* [PATCH 1/4] x86: correct LDT checks
2013-10-10 13:49 [PATCH 0/4] x86: XSA-67 follow-up Jan Beulich
@ 2013-10-10 13:53 ` Jan Beulich
2013-10-10 13:54 ` [PATCH 2/4] x86: add address validity check to guest_map_l1e() Jan Beulich
` (3 subsequent siblings)
4 siblings, 0 replies; 11+ messages in thread
From: Jan Beulich @ 2013-10-10 13:53 UTC (permalink / raw)

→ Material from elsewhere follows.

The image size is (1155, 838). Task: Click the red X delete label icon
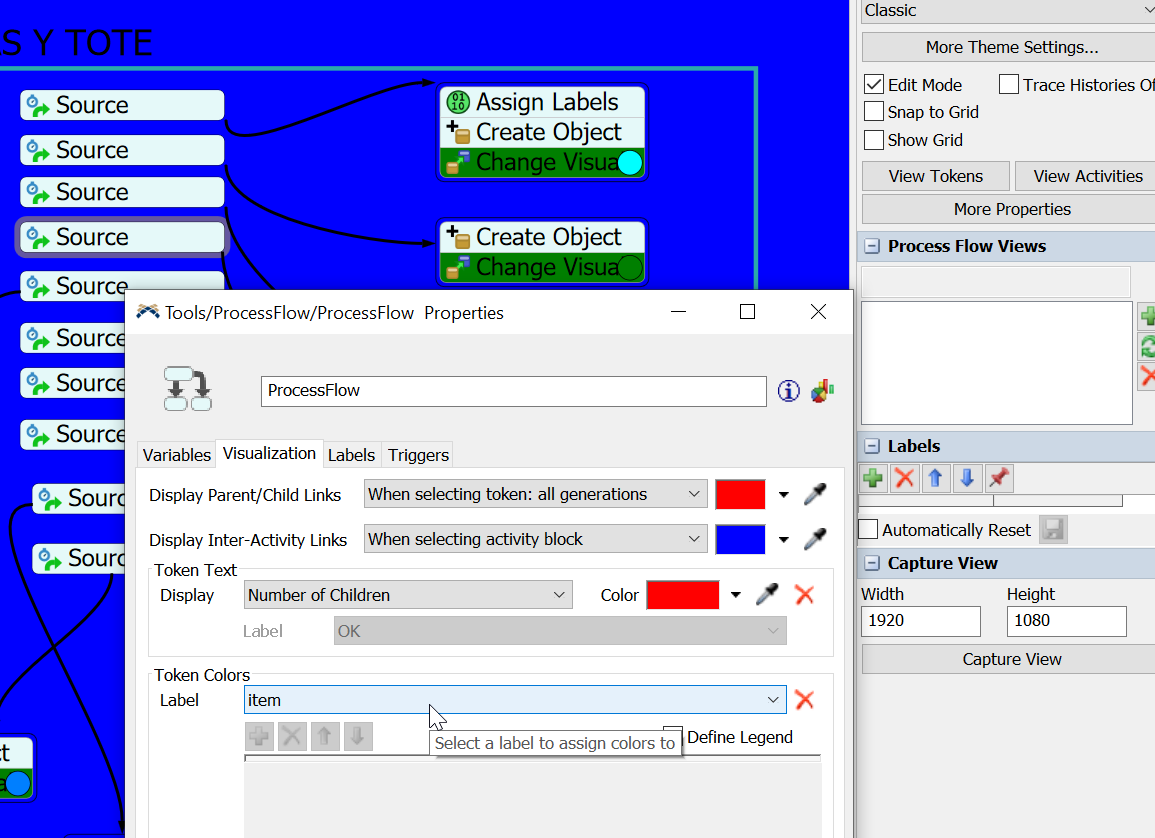tap(905, 479)
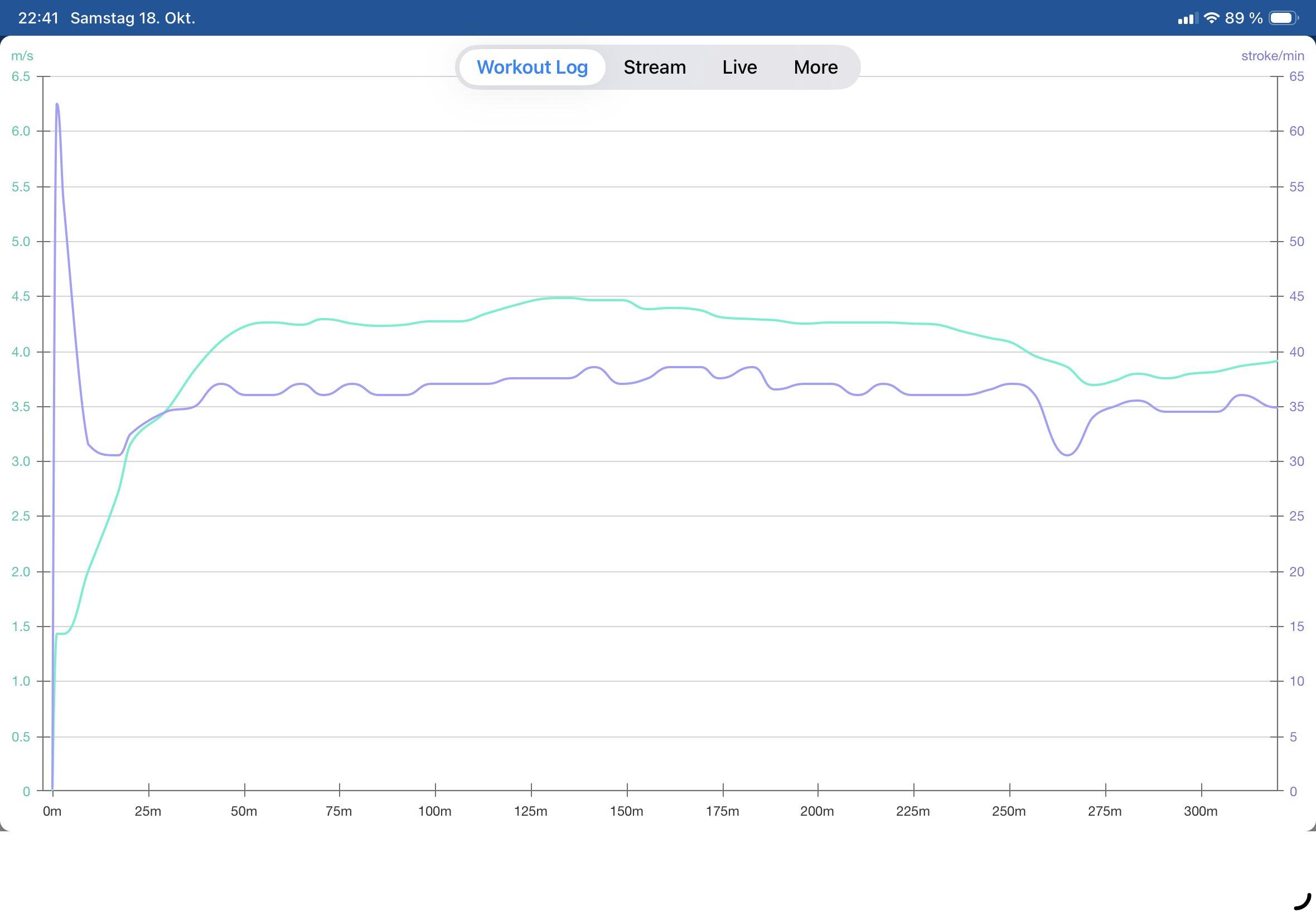Tap the 65 stroke rate axis value
The height and width of the screenshot is (915, 1316).
pos(1296,76)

To: xen-devel; +Cc: Andrew Cooper, Keir Fraser
[-- Attachment #1: Type: text/plain, Size: 6681 bytes --]
- MMUEXT_SET_LDT should behave as similarly to the LLDT instruction as
possible: fail only if the base address is non-canonical
- instead LDT descriptor accesses should fault if the descriptor
address ends up being non-canonical (by ensuring this we at once
avoid reading an entry from the mach-to-phys table and consider it a
page table entry)
- fault propagation on using LDT selectors must distinguish #PF and #GP
(the latter must be raised for a non-canonical descriptor address,
which also applies to several other uses of propagate_page_fault(),
and hence the problem is being fixed there)

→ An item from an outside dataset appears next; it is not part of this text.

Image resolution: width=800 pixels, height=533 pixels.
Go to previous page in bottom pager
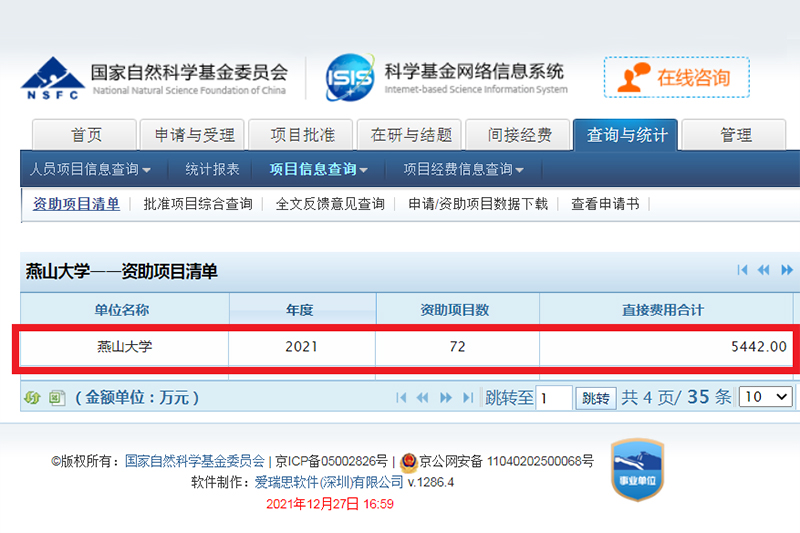[x=423, y=398]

- map_ldt_shadow_page() should properly wrap addresses for 32-bit VMs
At once remove the odd invokation of map_ldt_shadow_page() from the
MMUEXT_SET_LDT handler: There's nothing really telling us that the
first LDT page is going to be preferred over others.
Signed-off-by: Jan Beulich <jbeulich@suse.com>
Reviewed-by: Andrew Cooper <andrew.cooper3@citrix.com>
--- a/xen/arch/x86/domain.c
+++ b/xen/arch/x86/domain.c
@@ -674,12 +674,7 @@ int arch_set_info_guest(
fixup_guest_code_selector(d, c.nat->trap_ctxt[i].cs);
}
- /* LDT safety checks. */
- if ( ((c.nat->ldt_base & (PAGE_SIZE-1)) != 0) ||
- (c.nat->ldt_ents > 8192) ||
- !array_access_ok(c.nat->ldt_base,
- c.nat->ldt_ents,
- LDT_ENTRY_SIZE) )
+ if ( !__addr_ok(c.nat->ldt_base) )
return -EINVAL;
}
else
@@ -692,15 +687,12 @@ int arch_set_info_guest(
for ( i = 0; i < ARRAY_SIZE(c.cmp->trap_ctxt); i++ )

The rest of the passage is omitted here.